>>>>>

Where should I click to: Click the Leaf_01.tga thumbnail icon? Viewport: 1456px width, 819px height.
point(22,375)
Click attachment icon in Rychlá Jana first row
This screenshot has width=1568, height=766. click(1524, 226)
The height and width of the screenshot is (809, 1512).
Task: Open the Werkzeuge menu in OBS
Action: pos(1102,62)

<<<<<

Repeat the material in full, exactly as it stands.

Where should I click to: Click the Leaf_01.tga thumbnail icon? Viewport: 1456px width, 819px height.
point(22,375)
Click attachment icon in Rychlá Jana first row
This screenshot has width=1568, height=766. click(1524, 226)
The height and width of the screenshot is (809, 1512).
Task: Open the Werkzeuge menu in OBS
Action: pos(1102,62)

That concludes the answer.